Aussi proposent-ils ni plus ni moins que de « déterritorialiser la fiscalité économique » (cotisation foncière des entreprises, cotisation sur la valeur ajoutée des entreprises, imposition forfaitaire des entreprises de réseaux…), soit près de 28 milliards d’euros en 2017. Pour la grande majorité des directeurs généraux de communautés et métropoles, cette territorialisation de la fiscalité économique agit comme un frein à la coopération entre les territoires. Elle « contribue à entretenir une concurrence néfaste et artificielle entre les territoires et à produire des stratégies économiques erronées (…) et rend in fine difficile le passage à une logique de coopération via le déploiement de politiques interterritorialisées ».

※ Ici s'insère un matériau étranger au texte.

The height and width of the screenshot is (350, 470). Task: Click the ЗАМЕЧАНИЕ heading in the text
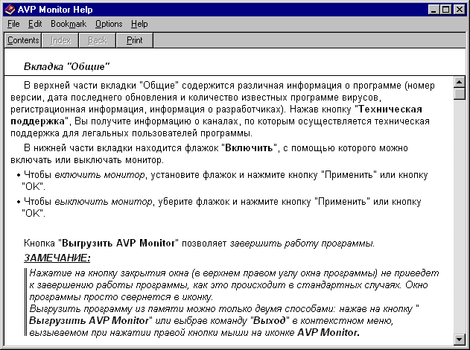tap(57, 258)
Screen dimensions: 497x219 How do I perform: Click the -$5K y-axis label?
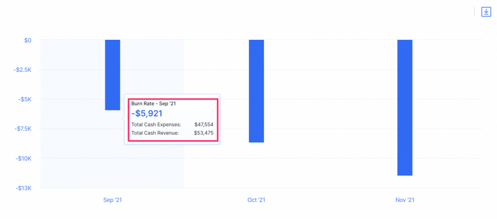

Pour l’ADGCF, la « vraie » réforme de décentralisation reste encore à faire. Ses responsables ne cachent pas leur déception au vu des annonces de l’exécutif après la crise des « gilets jaunes » et après la présentation de l’avant-projet de loi « proximité et engagement ». « Ce projet de loi est censé répondre à ce que le président de la République a entendu pendant le grand débat, déplore M. Fortoul. En réalité, il n’a pas entendu le peuple, il a entendu les représentants du peuple et, en particulier, les maires ruraux. »

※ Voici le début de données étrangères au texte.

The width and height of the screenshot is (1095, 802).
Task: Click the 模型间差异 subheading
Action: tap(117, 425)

Selon eux, l’acte III de la décentralisation annoncé pour le premier semestre 2020 « conduit à un statu quo » : « Des départements sauvés, des régions fusionnées sans réelle montée en puissance, des métropoles de droit commun dont le statut se différencie à peine de celui des communautés urbaines ». « Les petites patries perdurent, concluent-ils, mais elles restent subordonnées au pouvoir central. »

« Retour en arrière »

Les directeurs généraux dressent un constat paradoxal : « C’est au moment où la société française s’inscrit moins que jamais dans les territoires que prospère le plus l’idéologie territoriale. » Et ils ne cachent pas leur inquiétude quant à la « petite musique » qui s’est installée depuis le grand débat sur le retour à la « proximité ». « C’est une sorte de retour en arrière, alors que le problème n’est pas la proximité mais l’accessibilité », déplore M. Fortoul.

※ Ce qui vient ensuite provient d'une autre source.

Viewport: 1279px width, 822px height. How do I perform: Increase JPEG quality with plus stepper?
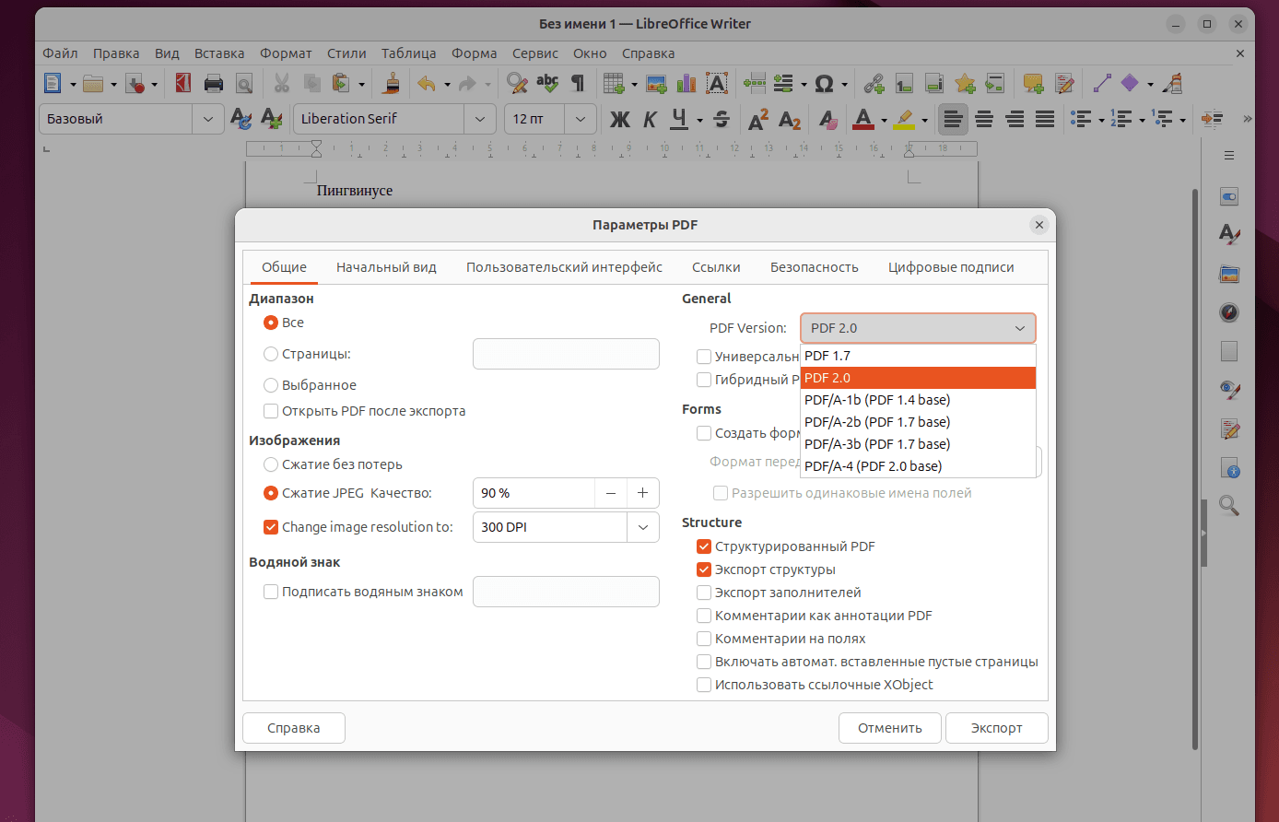pos(642,493)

Les modes de vie ont changé, les espaces de production, d’habitat, d’échanges ont évolué, les grandes mutations contemporaines bousculent les fondements de l’ordre territorial et la « guerre des territoires » se poursuit comme si de rien n’était. « Jamais depuis l’adoption de la loi NOTRe, la défense catégorielle des territoires n’a été aussi vive et aussi âpre », déplorent-ils. En définitive, concluent-ils, le « dogme de la proximité » n’est-il pas le meilleur alibi au statu quo ? Un propos clairement à rebours de la tonalité ambiante.